(GIVEN RECORDS Opens)

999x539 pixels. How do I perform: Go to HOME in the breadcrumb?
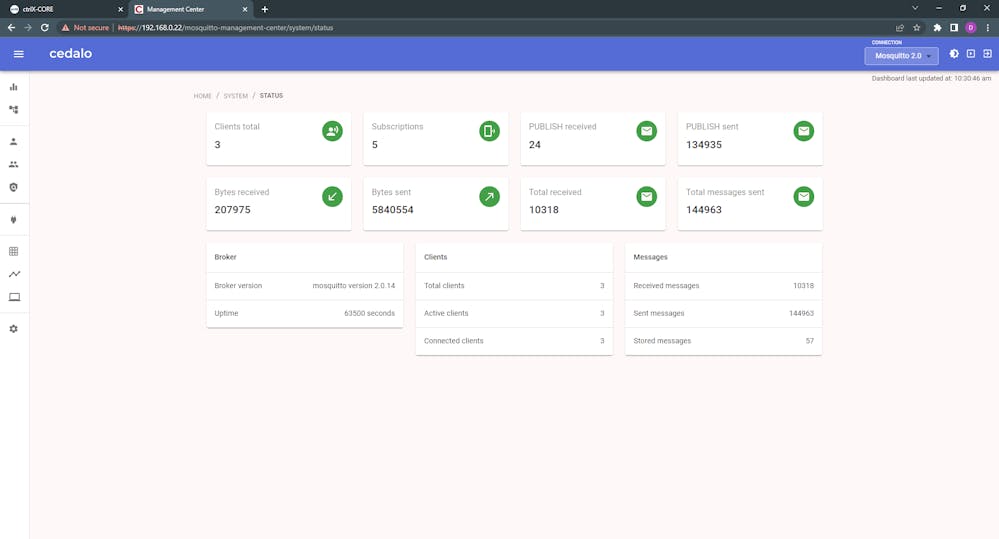click(203, 96)
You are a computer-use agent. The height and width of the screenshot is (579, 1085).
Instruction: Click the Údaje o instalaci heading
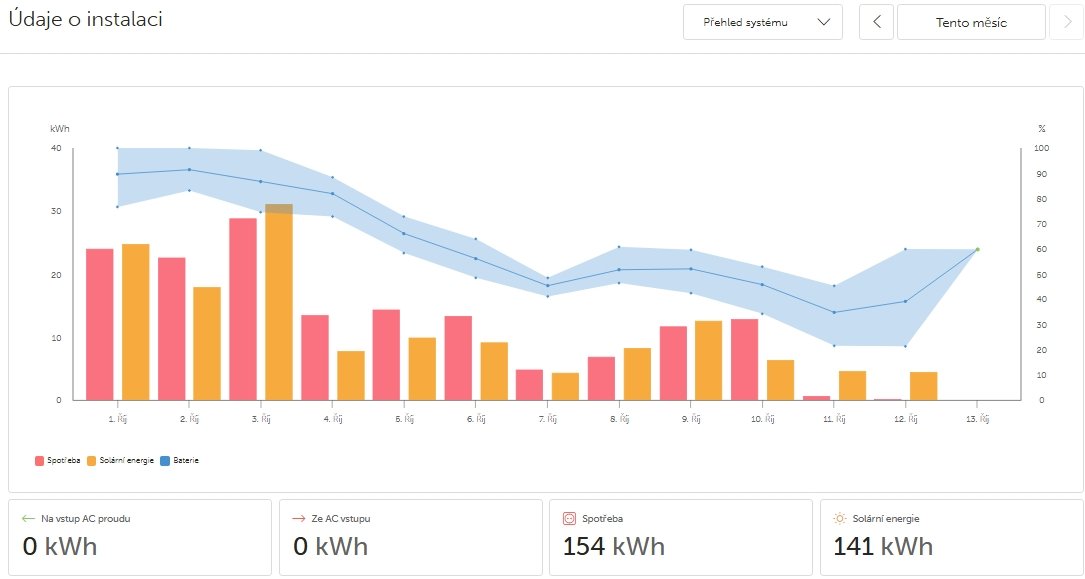click(86, 20)
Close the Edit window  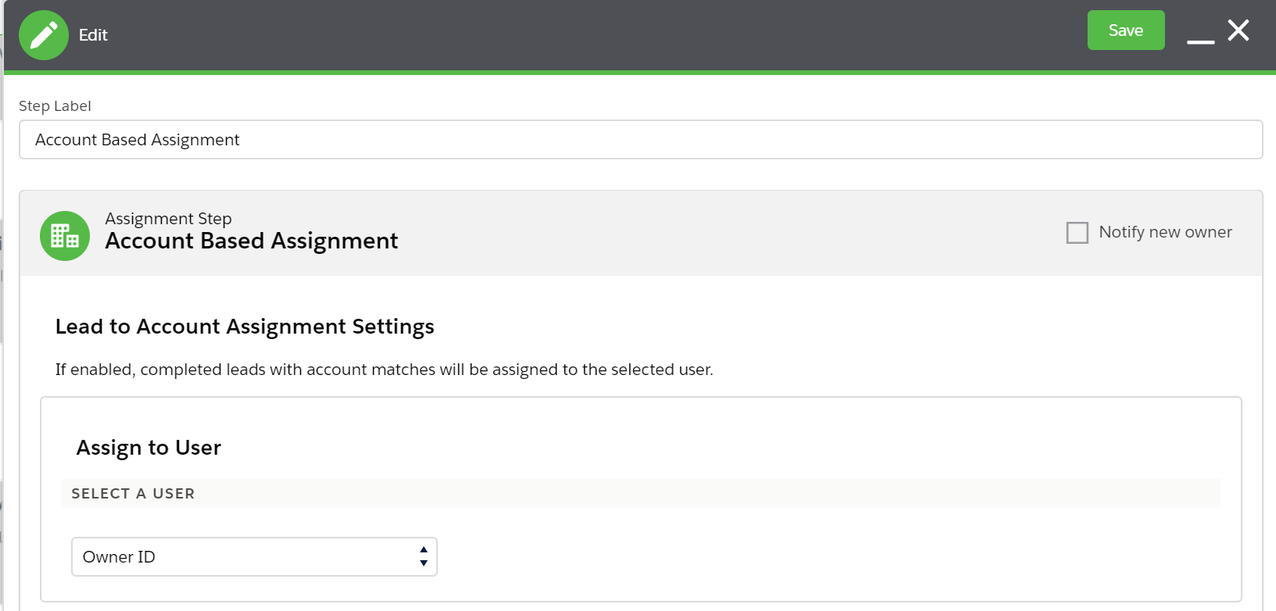pos(1238,30)
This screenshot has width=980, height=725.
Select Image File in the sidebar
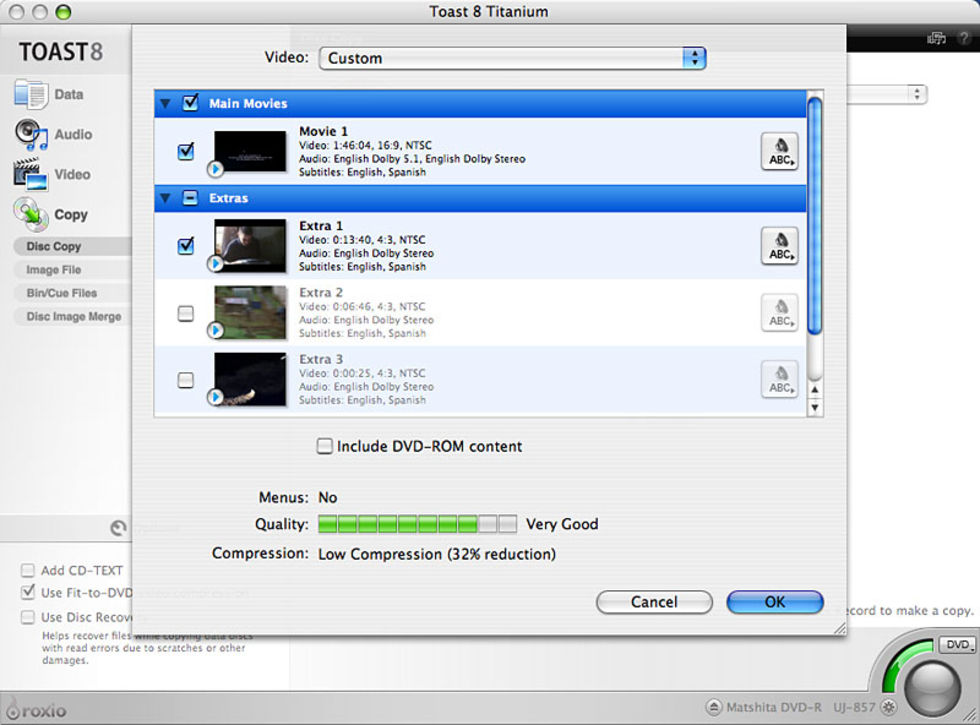[54, 270]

(GIVEN RECORDS Closes)

WORK ITEM: Which lines of the records above contain the word "height"? Copy each of them.

COMPLETED EXERCISE:
You are a computer-use agent. The height and width of the screenshot is (579, 1085).
This screenshot has width=980, height=725.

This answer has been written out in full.